Auch die SPD-Politikerin hat in den vergangenen Jahren festgestellt, dass Einschüchterungsversuche zugenommen haben. „Tätliche Angriffe, wie sie meine Kolleginnen und Kollegen erfahren musste, habe ich zum Glück noch nicht erfahren müssen“, erklärt die Sozialdemokratin, und weiter: „Allerdings wurden mein privates Auto und mein Privathaus mit Aufklebern beklebt. Dadurch wurde zum Ausdruck gebracht, dass man weiß, wo ich wohne. Das hinterlässt schon einen bleibenden Eindruck für mich und meine Familie.“ Die allermeisten Menschen, das unterstreicht die Politikerin, seien aber freundlich, auch wenn sie eine andere politische Einstellung hätten. 

Mindestens einen Vorsatz teilen der CDU-Landtagsabgeordnete Steinraths und die SPD-Bundestagsabgeordnete Schmidt: Die beiden Politiker wollen trotz aller Verrohungen weiterhin unbedingt ansprechbar bleiben – „jetzt mehr denn je“.

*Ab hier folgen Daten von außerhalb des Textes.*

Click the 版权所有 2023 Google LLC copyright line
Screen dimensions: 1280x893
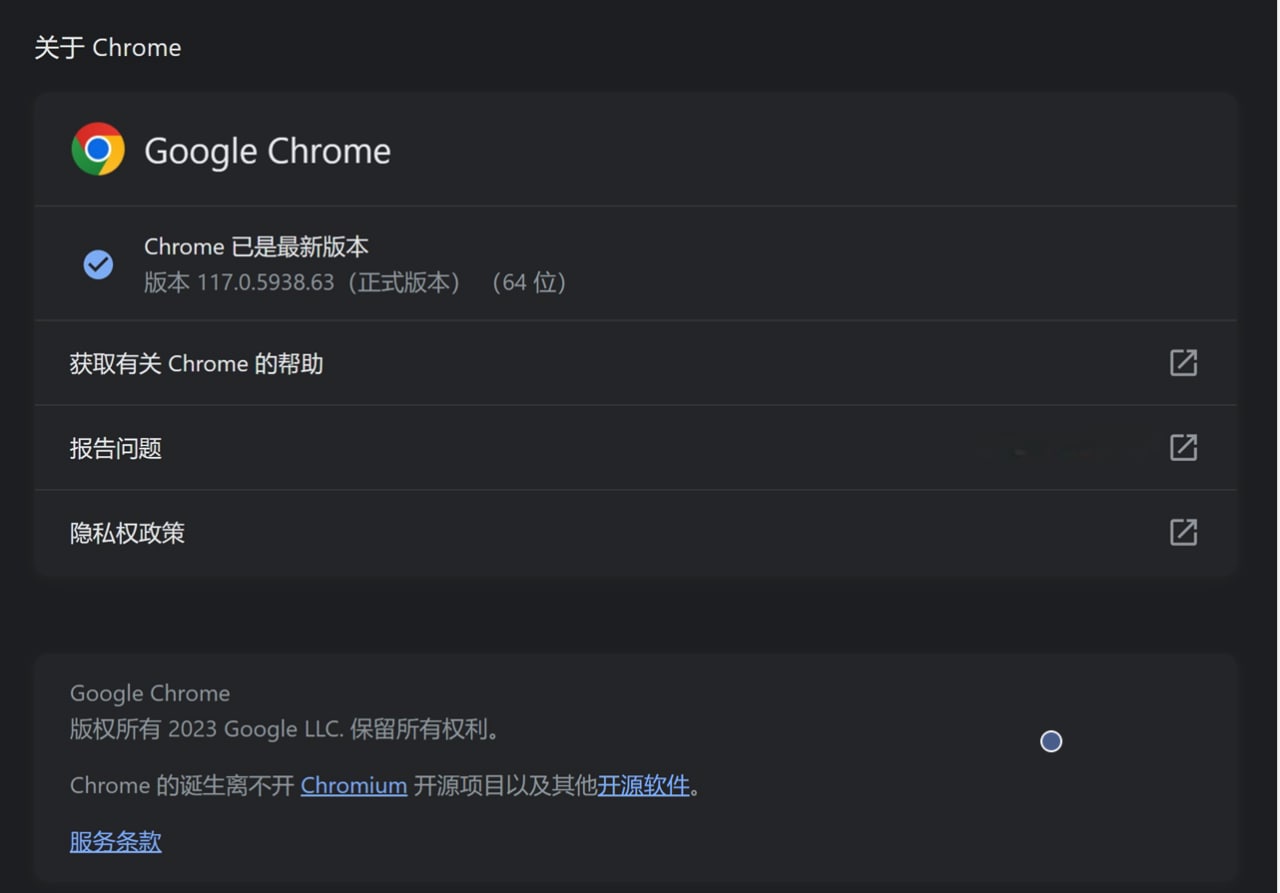tap(284, 730)
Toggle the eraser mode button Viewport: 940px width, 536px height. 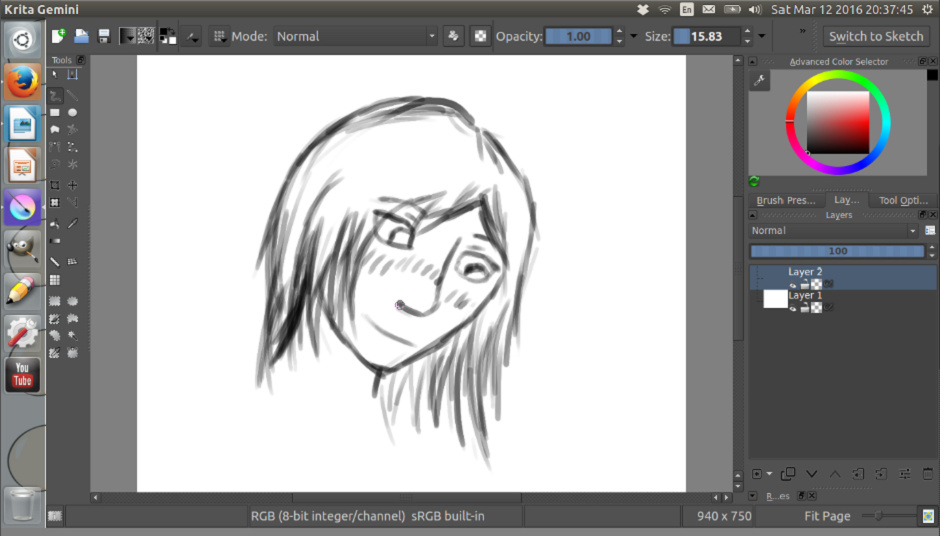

Laut einer BKA-Mitteilung vom Donnerstag wurden mehr als die Hälfte der bearbeiteten Hasspostings „dem Phänomenbereich der politisch motivierten Kriminalität -rechts- zugerechnet“. Demnach macht der „Bereich -sonstige Zuordnung-“ etwa ein Drittel der Fälle aus. Genauere Angaben über Fälle aus den „Phänomenbereichen -ausländische Ideologie- sowie -religiöse Ideologie-“ teilte das BKA nicht mit.

Die polizeilich registrierten Fallzahlen von Hasspostings sind laut BKA im letzten Jahr massiv angestiegen. Insgesamt habe sich die Anzahl von 3.396 auf 8.011 Fälle mehr als verdoppelt. Dabei habe sich die Anzahl der Hasspostings in den Bereichen der Politisch motivierten Kriminalität -ausländische Ideologie- und -religiöse Ideologie- sogar vervierfacht, bei rechter Ideologie verdreifacht. Als einen Grund für den Anstieg nennt das BKA unter anderem die Zentrale Meldestelle für strafbare Inhalte im Internet des BKA (ZMI BKA).